His lengthier “Twenty-Five Years in the West,” however, details many of his debates and discussions with people of different denominations. It is also an interesting look at the history and developments of the United States in the mid-1800s, as he describes the conditions of the various cities and towns he visited. Written in the style of a personal, informal journal, the book covers many years and many locations, and a large cast of characters is introduced. Manford relates his encounters with Abraham Lincoln, Native Americans in the countryside, Dunkards (a now largely forgotten denomination), and quite a few “Partialist” preachers.

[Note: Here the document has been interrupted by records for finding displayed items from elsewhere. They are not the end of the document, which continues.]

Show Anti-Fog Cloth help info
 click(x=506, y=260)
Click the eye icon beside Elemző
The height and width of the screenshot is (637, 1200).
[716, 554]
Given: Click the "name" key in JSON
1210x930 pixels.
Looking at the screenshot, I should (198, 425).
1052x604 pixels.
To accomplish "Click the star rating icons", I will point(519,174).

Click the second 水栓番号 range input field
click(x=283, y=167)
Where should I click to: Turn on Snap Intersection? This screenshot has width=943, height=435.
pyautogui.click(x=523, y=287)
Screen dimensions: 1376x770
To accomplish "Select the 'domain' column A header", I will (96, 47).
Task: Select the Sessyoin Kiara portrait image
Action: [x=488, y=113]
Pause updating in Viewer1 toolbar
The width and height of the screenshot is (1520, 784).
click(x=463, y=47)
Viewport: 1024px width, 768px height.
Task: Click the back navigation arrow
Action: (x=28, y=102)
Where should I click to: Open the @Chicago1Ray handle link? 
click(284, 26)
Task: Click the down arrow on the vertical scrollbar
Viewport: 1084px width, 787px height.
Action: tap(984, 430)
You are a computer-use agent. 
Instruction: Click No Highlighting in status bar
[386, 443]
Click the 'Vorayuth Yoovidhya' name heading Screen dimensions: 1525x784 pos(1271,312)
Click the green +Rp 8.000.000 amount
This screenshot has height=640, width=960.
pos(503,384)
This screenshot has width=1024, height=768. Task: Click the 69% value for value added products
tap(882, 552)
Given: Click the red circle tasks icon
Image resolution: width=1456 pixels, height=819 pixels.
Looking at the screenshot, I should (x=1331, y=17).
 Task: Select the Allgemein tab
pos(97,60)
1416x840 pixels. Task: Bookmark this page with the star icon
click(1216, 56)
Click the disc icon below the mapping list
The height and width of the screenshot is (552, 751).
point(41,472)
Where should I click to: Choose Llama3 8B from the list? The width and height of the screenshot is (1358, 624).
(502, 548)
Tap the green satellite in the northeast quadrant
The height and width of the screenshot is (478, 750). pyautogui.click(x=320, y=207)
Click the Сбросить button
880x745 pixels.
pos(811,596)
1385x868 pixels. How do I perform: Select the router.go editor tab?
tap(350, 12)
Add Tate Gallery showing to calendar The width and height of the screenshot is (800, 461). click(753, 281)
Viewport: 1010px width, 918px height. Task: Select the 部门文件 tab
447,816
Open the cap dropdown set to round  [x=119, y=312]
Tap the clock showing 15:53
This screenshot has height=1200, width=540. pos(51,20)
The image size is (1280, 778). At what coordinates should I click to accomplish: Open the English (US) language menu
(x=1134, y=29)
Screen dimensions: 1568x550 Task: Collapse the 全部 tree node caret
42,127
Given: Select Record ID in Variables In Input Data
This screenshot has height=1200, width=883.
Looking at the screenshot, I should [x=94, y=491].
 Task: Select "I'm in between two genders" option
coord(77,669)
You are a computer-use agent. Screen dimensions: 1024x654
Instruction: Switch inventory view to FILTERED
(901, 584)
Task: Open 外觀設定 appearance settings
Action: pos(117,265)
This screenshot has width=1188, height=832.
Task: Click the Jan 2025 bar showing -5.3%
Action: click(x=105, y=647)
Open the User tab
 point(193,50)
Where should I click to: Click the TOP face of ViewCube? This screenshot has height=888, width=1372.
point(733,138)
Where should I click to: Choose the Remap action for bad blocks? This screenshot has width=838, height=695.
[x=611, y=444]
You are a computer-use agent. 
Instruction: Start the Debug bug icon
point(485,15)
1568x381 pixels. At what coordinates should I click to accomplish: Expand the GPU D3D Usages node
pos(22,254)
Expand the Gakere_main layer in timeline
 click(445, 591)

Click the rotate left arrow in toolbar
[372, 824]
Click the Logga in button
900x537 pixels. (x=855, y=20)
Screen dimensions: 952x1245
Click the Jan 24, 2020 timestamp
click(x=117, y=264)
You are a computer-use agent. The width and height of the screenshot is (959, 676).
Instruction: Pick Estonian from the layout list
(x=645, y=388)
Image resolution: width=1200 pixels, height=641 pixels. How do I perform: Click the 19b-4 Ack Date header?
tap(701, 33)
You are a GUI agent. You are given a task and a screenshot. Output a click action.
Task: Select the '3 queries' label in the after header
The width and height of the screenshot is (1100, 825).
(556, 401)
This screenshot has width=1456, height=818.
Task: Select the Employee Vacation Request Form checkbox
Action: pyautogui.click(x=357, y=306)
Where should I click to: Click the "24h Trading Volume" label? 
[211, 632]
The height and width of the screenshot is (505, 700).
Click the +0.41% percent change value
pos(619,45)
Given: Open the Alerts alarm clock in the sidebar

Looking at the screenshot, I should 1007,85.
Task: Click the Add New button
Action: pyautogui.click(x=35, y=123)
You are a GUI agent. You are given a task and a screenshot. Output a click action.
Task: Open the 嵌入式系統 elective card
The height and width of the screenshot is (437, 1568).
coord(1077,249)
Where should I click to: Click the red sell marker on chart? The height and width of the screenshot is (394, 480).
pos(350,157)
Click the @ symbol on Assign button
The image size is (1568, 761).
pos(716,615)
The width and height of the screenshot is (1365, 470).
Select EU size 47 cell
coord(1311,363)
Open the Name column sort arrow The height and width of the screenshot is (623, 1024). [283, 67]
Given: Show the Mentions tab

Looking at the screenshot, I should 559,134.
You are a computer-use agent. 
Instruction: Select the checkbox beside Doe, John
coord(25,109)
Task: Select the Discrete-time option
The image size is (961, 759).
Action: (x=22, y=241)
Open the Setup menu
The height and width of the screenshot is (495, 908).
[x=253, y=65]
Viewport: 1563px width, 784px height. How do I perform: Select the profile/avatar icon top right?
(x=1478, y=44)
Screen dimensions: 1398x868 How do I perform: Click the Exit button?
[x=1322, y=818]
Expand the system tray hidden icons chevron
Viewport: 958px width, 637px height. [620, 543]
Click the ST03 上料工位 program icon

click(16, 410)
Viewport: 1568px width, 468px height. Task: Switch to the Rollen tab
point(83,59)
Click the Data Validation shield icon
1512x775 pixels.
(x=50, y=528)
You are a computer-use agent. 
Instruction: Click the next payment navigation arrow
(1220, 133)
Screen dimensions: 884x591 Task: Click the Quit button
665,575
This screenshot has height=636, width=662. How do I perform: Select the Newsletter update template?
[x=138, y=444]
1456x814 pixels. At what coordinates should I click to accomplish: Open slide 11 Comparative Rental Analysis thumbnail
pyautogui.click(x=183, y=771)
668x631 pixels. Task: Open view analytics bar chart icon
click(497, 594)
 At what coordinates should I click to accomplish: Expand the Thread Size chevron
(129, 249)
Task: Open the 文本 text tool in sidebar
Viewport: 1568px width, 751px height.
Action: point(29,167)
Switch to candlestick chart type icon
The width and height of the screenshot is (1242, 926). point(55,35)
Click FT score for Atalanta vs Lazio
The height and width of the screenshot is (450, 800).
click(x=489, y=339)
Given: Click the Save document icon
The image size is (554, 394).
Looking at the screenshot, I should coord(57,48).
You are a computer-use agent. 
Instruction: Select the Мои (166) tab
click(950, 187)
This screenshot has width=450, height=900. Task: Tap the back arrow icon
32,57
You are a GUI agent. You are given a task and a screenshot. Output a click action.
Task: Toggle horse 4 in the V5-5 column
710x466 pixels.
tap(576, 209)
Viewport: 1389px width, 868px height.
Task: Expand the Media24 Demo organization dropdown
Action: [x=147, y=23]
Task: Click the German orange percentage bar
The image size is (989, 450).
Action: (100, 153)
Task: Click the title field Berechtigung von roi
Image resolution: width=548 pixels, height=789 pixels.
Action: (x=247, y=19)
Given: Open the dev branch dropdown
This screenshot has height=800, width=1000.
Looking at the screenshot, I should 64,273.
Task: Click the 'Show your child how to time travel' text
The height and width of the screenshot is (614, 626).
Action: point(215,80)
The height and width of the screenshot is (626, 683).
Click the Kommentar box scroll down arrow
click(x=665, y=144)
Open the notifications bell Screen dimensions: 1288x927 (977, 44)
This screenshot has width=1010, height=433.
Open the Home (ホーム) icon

The work uses a handful of terms that were unique to the Universalist denomination in those days. “Partialism” was used to mean any view that held that some people would be lost forever (whether in everlasting torment or annihilation). “Orthodoxy” (not referring to the Eastern Orthodox Church) was often utilized derogatively to mean the beliefs of the various denominations that the Universalists disagreed with. And Manford employed many terms to denote universal salvation, often capitalized, such as “the Great Salvation,” “the Restitution,” “the faith of God’s Universal Grace,” and others.
Manford believed that universalism was the most consistent understanding of God’s love and sovereignty, and that universalist theology could lead to a unification of Arminian and Calvinist groups by bringing their best ideas together. In this way, he was a bit like Elhanan Winchester before him or philosopher Thomas Talbott and Dr. Boyd Purcell of today.
I believe in all the truth there is in Arminianism and Calvinism, and there is some truth in both systems. Calvinism says, that all God wills to save will surely be saved — not one lost. Very good; I can say, amen to that. Arminianism says, that God wills the salvation of all. Very good; I can say, amen to that. I will put these two truths, and the sequence from them, in the form of a sylogism:
1. Arminianism – It is God’s will, that all men shall be saved.
2. Calvinism – God’s will shall be done.
3. Conclusion – All will be saved.
I cast aside the dross of Calvinism and Arminianism, and retain the pure gold of both systems (p. 158).
Erasmus Manford, debater that he was, loved to lay out concise and ordered arguments against his theological opponents:
Returning to St. Louis, I lectured in Lebanon, and a man said the sentiments I advocated lead through Deism to Atheism. How is that? I replied. I am with the New Testament in believing in a God for ALL, and a Savior for all. Is there any Deism or Atheism in that? Orthodoxy is the first step downward, for it teaches a God for All, but a Savior for PART. It makes the first departure from the gospel. Deism is another step in the same direction, for it says a God for all, but a Savior for NONE. Atheism is at the foot of the ladder, for it proclaims a God for NONE, a Savior for NONE. There are, then, three downward steps from Christianity or Universalism, to Atheism — ALL — PART — NONE. Orthodoxy is the half-way house between Universalism and Infidelity (p. 258-259).
Perhaps as a sign of the times he lived in, temperance was very important to Manford as well. He would occasionally lecture on the dangers of liquor and alcohol abuse. Interestingly, although the vast majority of the book is focused on his traveling to preach or debate in favor of universal salvation, the last line of the book finishes with a final nod toward temperance: “One more personal remark — I never snuffed, chewed, or smoked tobacco; neither did I ever poison my body or my soul with a glass of liquor — do not know whisky from brandy, and do not covet the knowledge” (p. 359).
“Twenty-Five Years in the West” is a fascinating look at the life and work of a tireless preacher in the 1800s, who proclaimed consistently (and often to the annoyance of his hearers!) that God would save every last person and that someday everyone would be holy and happy.